The rest is depth. In private equity, the clearest example is a firm's own investment criteria: the characteristics it screens for and how it judges a business. Rogo codifies those criteria in the firm's own memory, so every screen, diligence pass, and memo reflects how that firm actually invests rather than a generic view of a good deal. Underneath, an agent library of hundreds of practitioner-built finance agents and finance-grade data integration do the work, and Model Broker routes each task across Anthropic, OpenAI, and Google so the firm is never tied to one AI lab.

How long does it take to deploy Rogo at a private equity firm?

Timelines depend on the firm's security review and the scope of integration, though the model is built to move quickly. Rogo's forward-deployed team of former finance professionals works on-site to encode firm workflows, connect data sources, and train users, rather than handing over a login and a manual.

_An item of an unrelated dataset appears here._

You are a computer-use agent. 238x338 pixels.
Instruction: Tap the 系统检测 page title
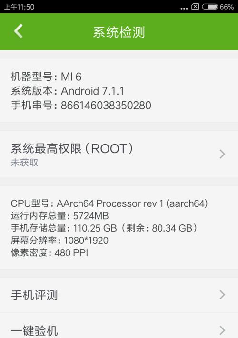tap(119, 32)
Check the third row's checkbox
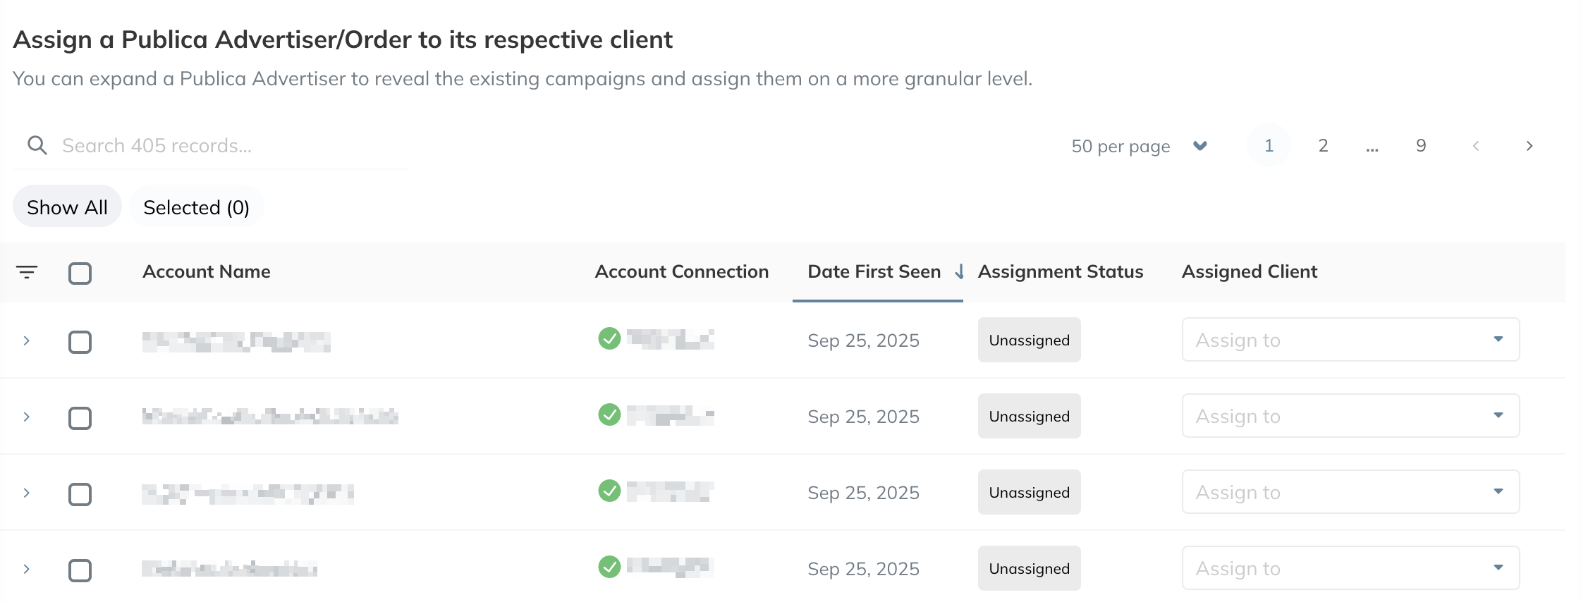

Adoption is the part worth planning for. At Baird, Rogo reached 95% engagement across global investment banking within a few months of rollout, which reflects the on-site work as much as the platform itself.

How does AI handle confidential data across competing portfolio companies inside the same fund?

Separation has to be enforced in the architecture rather than in policy. Rogo runs isolated environments so one company's material never reaches another, holds MNPI in logically separated memory tiers, and applies permissions, audit trails, and data residency controls to every query and output.

Because the firm's precedents and deal knowledge are held as permissioned records rather than model memory, access can be scoped by deal, team, or business unit and changed as a company's restrictions change. Sensitive material stays contained while approved knowledge still compounds across the firm.

Can AI replace external advisors or consultants on diligence work?

It changes what a firm needs advisors for more than it removes the need for them. Work that was outsourced because it was labor-intensive, including first-pass document review, data cuts, and market mapping, can now run in-house at a speed that makes external help unnecessary for that portion of the process.

Rogo ran the M&A analysis for four of its own acquisitions on its own platform, receiving first-cut deal summaries in under ten minutes without hiring external advisors. Judgment-heavy advisory work is a different matter, and specialist opinions on tax, legal, and technical questions still carry weight a firm cannot generate internally.

How should a private equity firm measure the return on its AI investment?

No single metric captures it, and the frameworks are still forming. Most firms today measure the return as productivity, the hours returned when a task that consumed an afternoon takes minutes, which is the most countable thing available rather than the most complete.

Two frames are becoming useful. The first is token spend as a share of headcount spend, roughly 5% at most firms today and heading toward 20%, which reduces to a direct question: does the technology make people at least that much more productive? The second is a break-even frame, asking how much incremental value, whether a deal won that would otherwise have been missed or a diligence process that surfaced a problem in time, would cover the entire AI budget.

The harder measurement problem is that AI still operates largely at the level of individual tasks, where the value is real but scattered in increments too small to isolate cleanly. As it climbs toward whole workflows and eventually whole transactions, the return shows up further up: in deals won, diligence covered, and portfolio performance, rather than in hours saved. The practical starting point is to gather the historical data now, including fees, headcount, hours, and token spend, so the comparison is possible later.